Schöne Feier
Schick und elegant sitzt sie im Rollstuhl. Zu ihrem pink-schwarz-gestreiften Pullover und ihrer altrosé-farbenen Strickjacke trägt sie eine schwarze Hose. Sie habe viele Erinnerungen, erzählt die Baienfurterin. Aber sie brauche Zeit zum Denken. Dann erinnert sie sich an den Besuch des Bürgermeisters anlässlich ihres Geburtstags, erzählt voller Freude davon – und lacht. „Das war gut“, sagt sie. „Das war etwas Besonderes.“ Auch die Geburtstagsfeier im Haus der Pflege mit Verwandten, Bewohnerinnen und Bewohnern sowie Mitarbeitenden sei sehr schön gewesen.
Stolz auf die Familie
Auch an diesem Tag ist ihre einzige Tochter Silvia Bentele bei ihr, die mit ihrem Mann in Baienfurt lebt. Die beiden lachen viel zusammen. Josefine Krauter sagt: „Lachen und essen waren mir immer wichtig.“ Den Namen der Enkelin versteht die hochbetagte Frau wegen ihres schlechten Gehörs nicht, kann ihn aber problemlos ohne Brille vom Blatt ablesen. Dabei hellt sich das Gesicht wieder mädchenhaft auf. Ihre einzige Enkelin ist ihr Ein und Alles. „Wir sind eine schöne Familie. Das ist mein Stolz.“ Tochter und Enkelin kommen regelmäßig zu Besuch und haben vor ihrem Umzug ins Haus St. Barbara einige Jahre die nötige Unterstützung und Pflege gestemmt.

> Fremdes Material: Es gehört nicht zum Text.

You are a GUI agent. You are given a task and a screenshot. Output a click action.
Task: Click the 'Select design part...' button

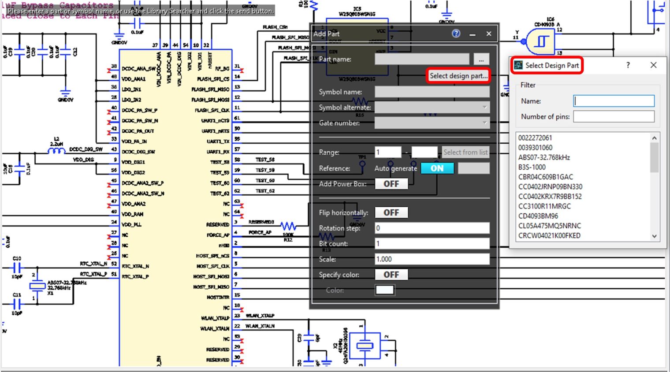click(x=458, y=75)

Sport als wichtiger Bestandteil
Bevor Josefine Krauter im November 2023 ins Haus der Pflege einzog, lebte sie 21 Jahre in den „Lebensräumen für Jung und Alt“, die ebenfalls zur Stiftung Liebenau gehören. Die ersten drei Jahre noch mit ihrem Mann. Auch im hohen Alter ist Sport ihr regelmäßiger Begleiter. Bis sie 93 Jahre war, ging sie zwei Mal die Woche zum Schwimmen ins benachbarte Hallenbad. „Rückenschwimmen“, sagt sie und das Wohlgefühl, das sie dabei empfunden haben muss, steht in ihrem Gesicht. Selbst nach einer Hüft-OP mit 88 Jahren und angewiesen auf einen Rollator, bewältigte sie den Weg zur wöchentlichen Krankengymnastik eigenständig. „Sport war mein Leben“, fasst sie zusammen. Zum Beweis öffnet sie ihre Faust und streckt ihre Finger. Eine ihrer häufigen Übungen. „Das muss sein.“ Dem Sport spricht sie einen Teil zu, dass sie so alt werden durfte. Ein anderer Grund könnte in der Veranlagung innerhalb der Familie liegen. „Mein Vater wurde 93 Jahre alt, dem schlage ich nach“, mutmaßt sie. Aufgewachsen ist sie als Zweitälteste von sechs Kindern in Wangen. Ihre Geschwister sind alle schon verstorben.
Kleider machen Leute
Josefine Krauter ist gelernte Schneiderin. In Heimarbeit hat sie viele Kleider genäht, wie etwa das Brautkleid ihrer Tochter oder das Kommunionkleid ihrer Enkelin. Viele Kundinnen ließen Kleidung bei ihr nähen. Ihrem Umgang mit Mode ist es sicher auch zuzuschreiben, dass sie selbst stets gepflegt und geschmackvoll angezogen ist. „Sie hat immer einen Spiegel gebraucht“, erzählt die Tochter, die ihr heutzutage bei der Wahl der Garderobe hilft.
Freude
Das tägliche Gebet ist Josefine Krauter genauso wichtig wie die regelmäßigen Gespräche mit dem Pfarrer. „Ich wollte oft sterben, dann aber doch nicht“, schildert die alte Dame. „Jetzt bin ich 100 Jahre alt und darüber freue ich mich“, sagt sie. Und lacht.